Stored entries:
↓
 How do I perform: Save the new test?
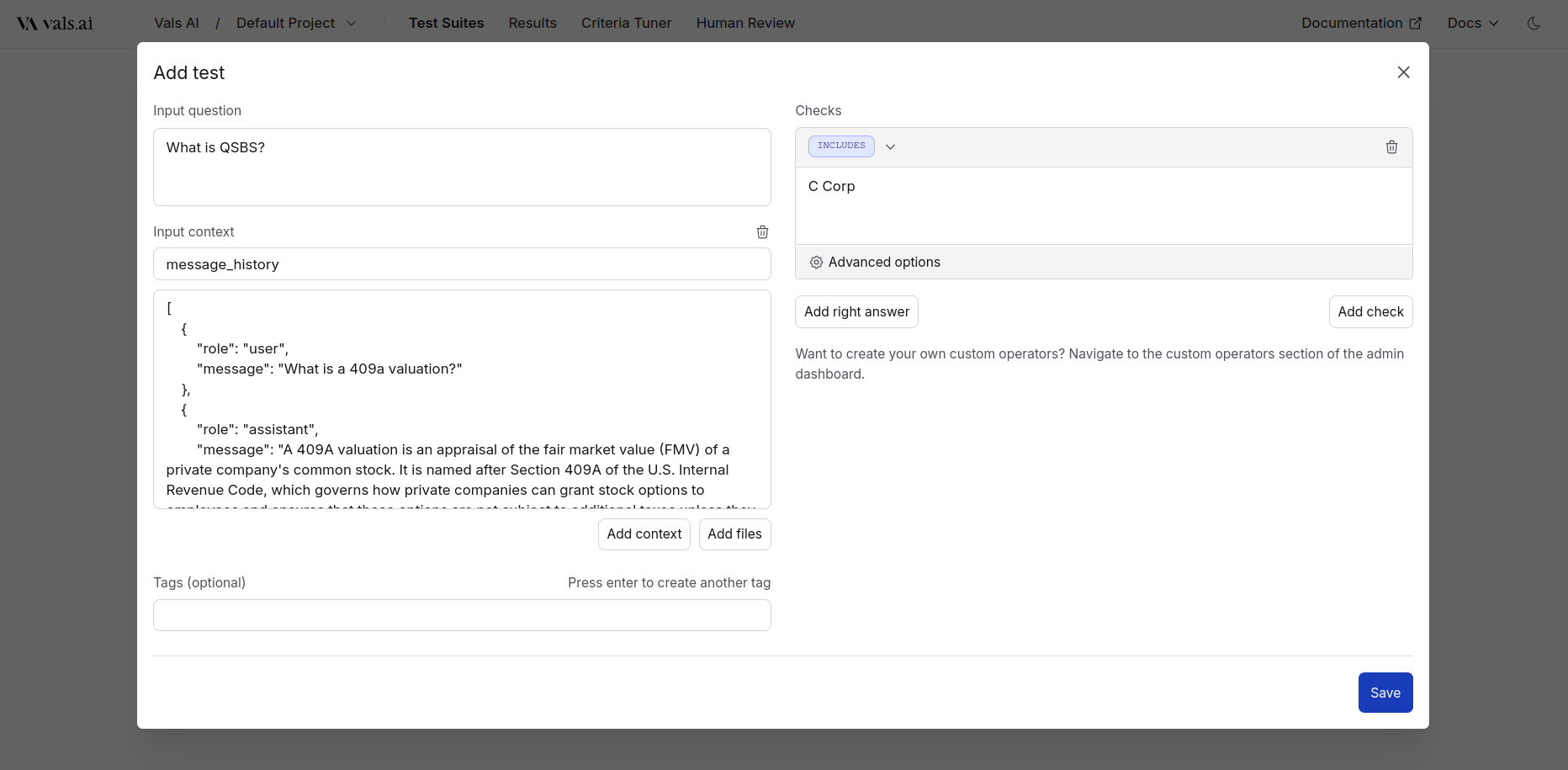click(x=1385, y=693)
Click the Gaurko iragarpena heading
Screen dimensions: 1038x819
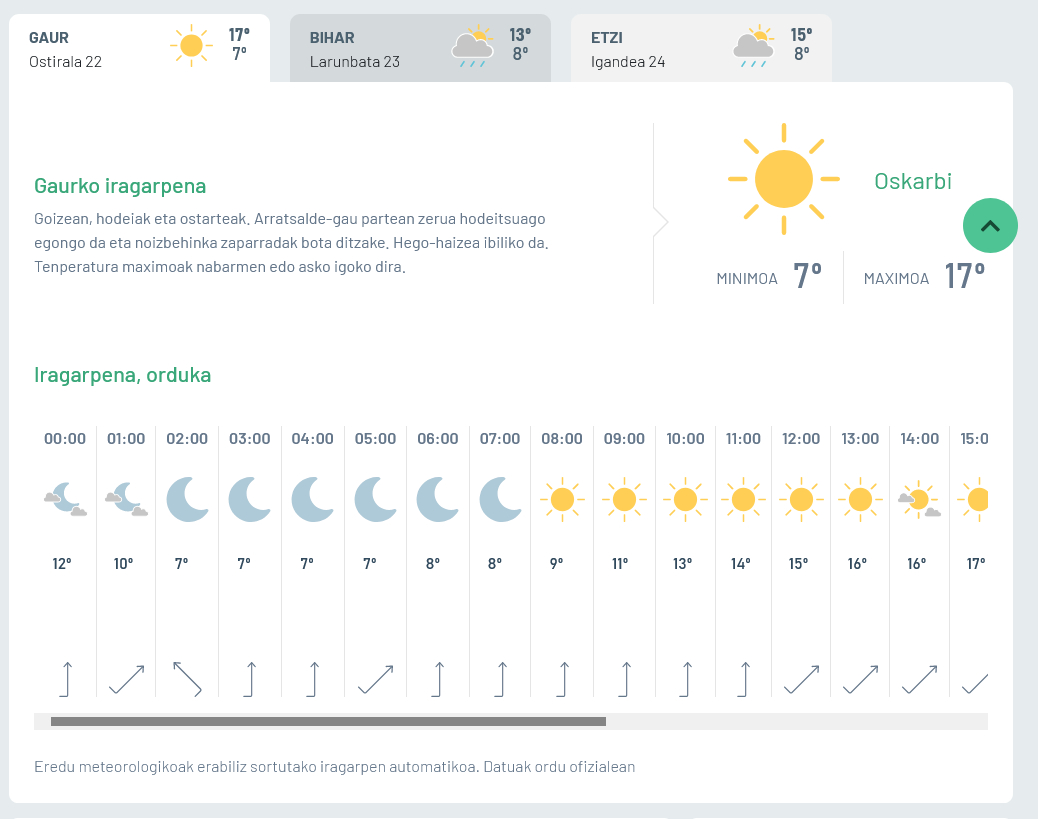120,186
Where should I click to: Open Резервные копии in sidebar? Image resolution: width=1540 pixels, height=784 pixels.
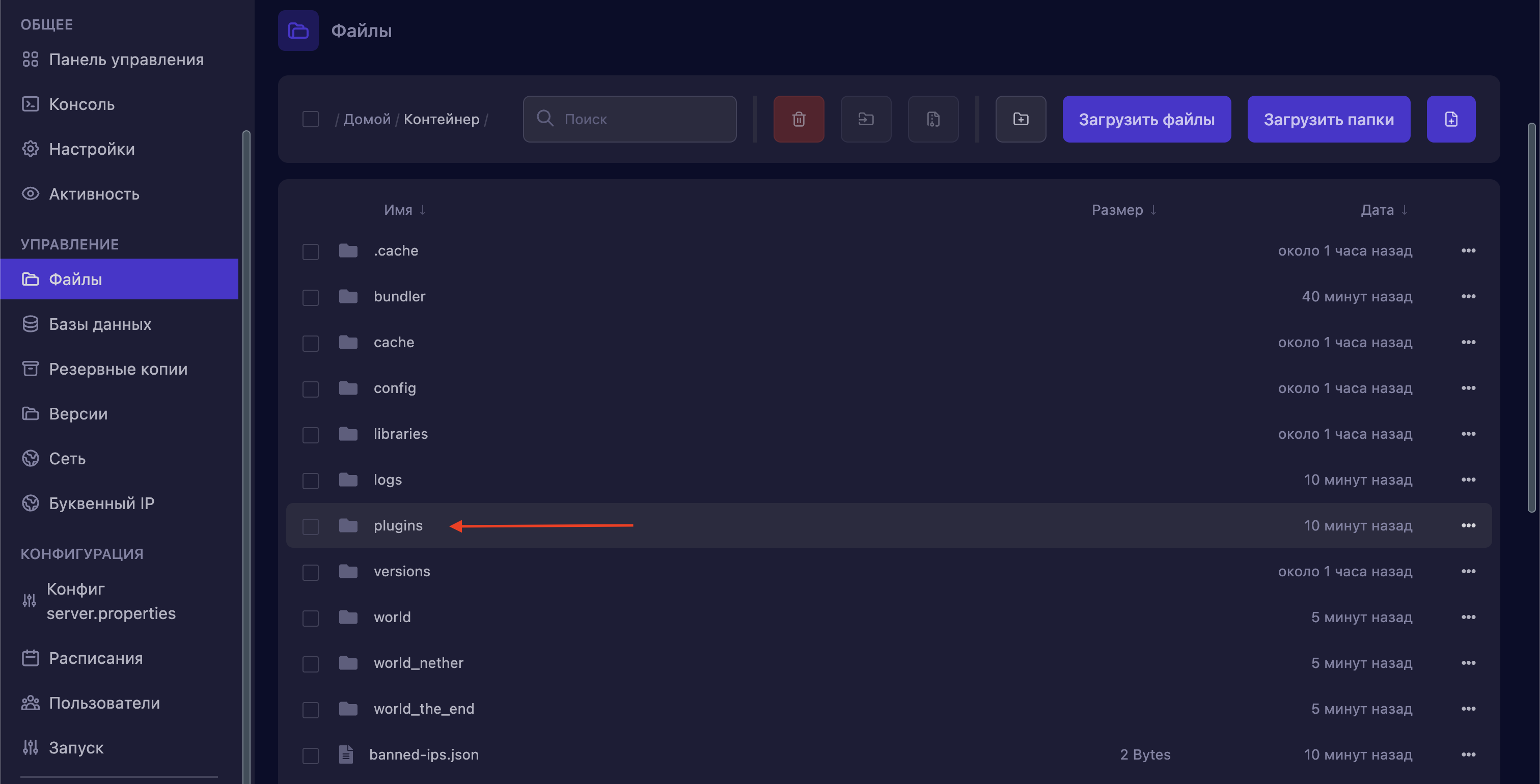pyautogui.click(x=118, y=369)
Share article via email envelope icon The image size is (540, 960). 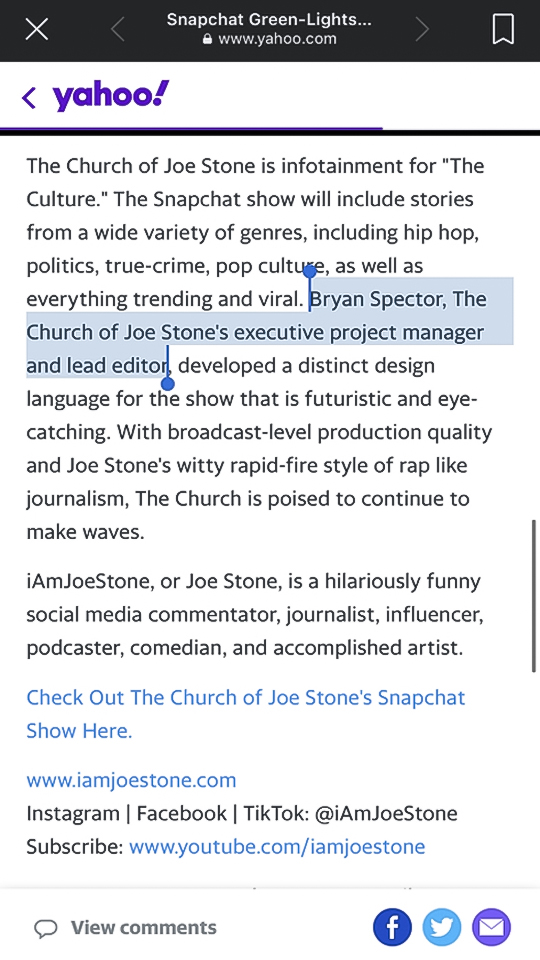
↑
● EXERCISE OBJECTIVE: Copy every row above verbatim, reproducing each line in full. Omit the pictures from your answer.

● SOLUTION FOR THIS TASK:
 How do I perform: Save the new test?
click(x=1385, y=693)
Click the Gaurko iragarpena heading
Screen dimensions: 1038x819
120,186
Where should I click to: Open Резервные копии in sidebar? Image resolution: width=1540 pixels, height=784 pixels.
pyautogui.click(x=118, y=369)
Share article via email envelope icon The image size is (540, 960). 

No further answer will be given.